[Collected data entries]
........

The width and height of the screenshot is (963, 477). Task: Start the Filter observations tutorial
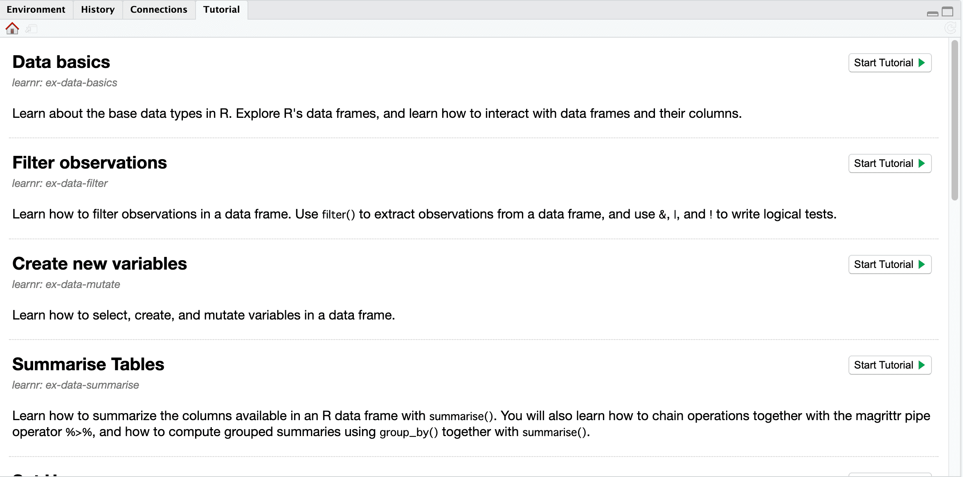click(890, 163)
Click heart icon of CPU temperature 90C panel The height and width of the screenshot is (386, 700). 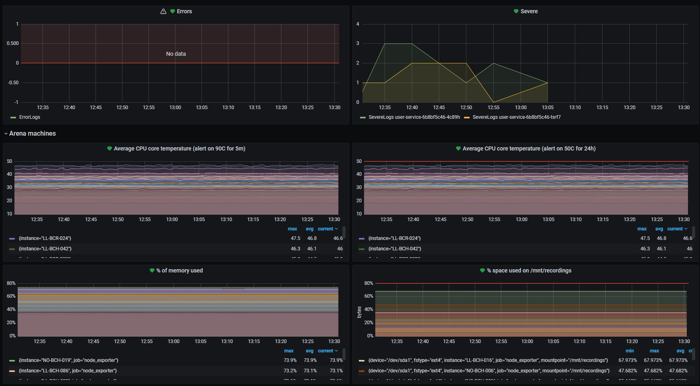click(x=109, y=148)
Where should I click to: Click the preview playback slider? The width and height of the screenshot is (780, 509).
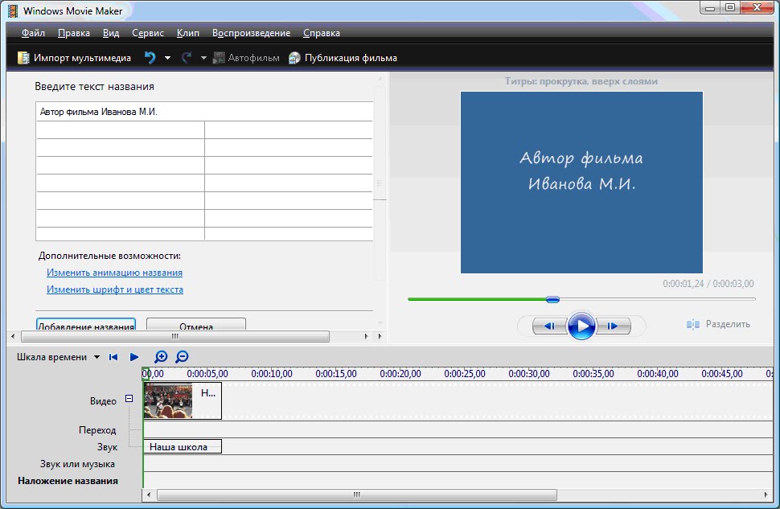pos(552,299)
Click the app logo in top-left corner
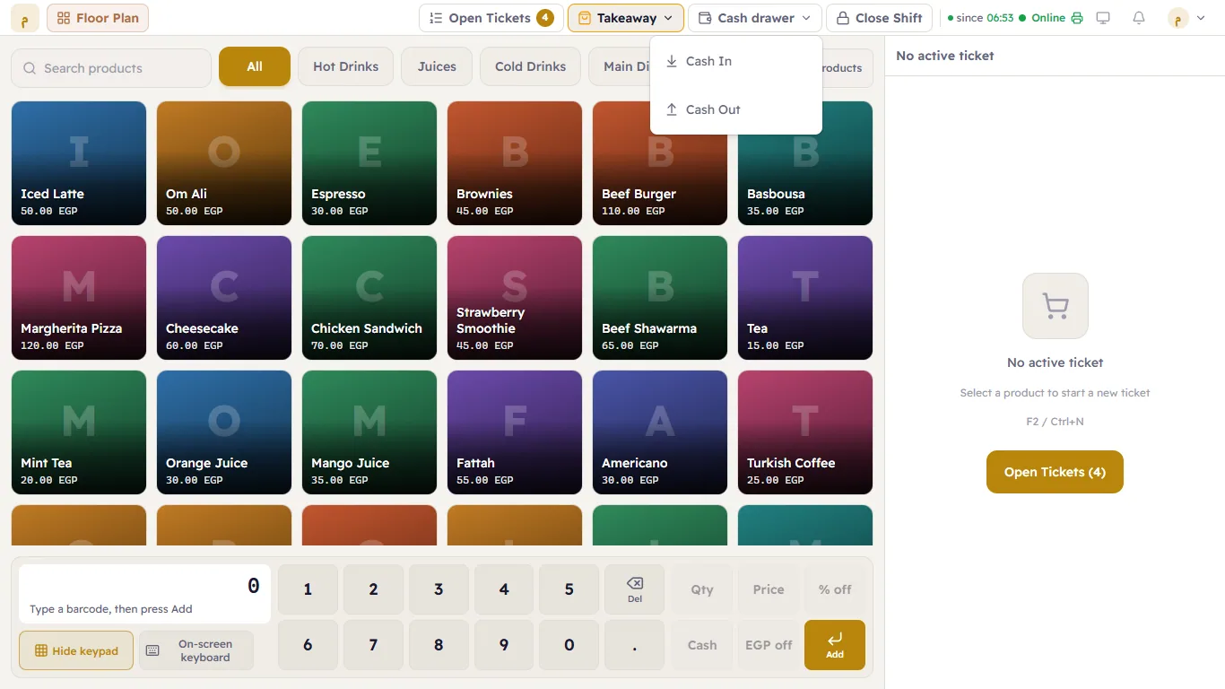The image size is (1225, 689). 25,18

........

Exactly the lines from the one holding "Where should I" through the last line of the entries must be set down, with nothing added and no pictures.

Where should I click to: Click the preview playback slider? The width and height of the screenshot is (780, 509).
pos(552,299)
Click the app logo in top-left corner
The image size is (1225, 689). 25,18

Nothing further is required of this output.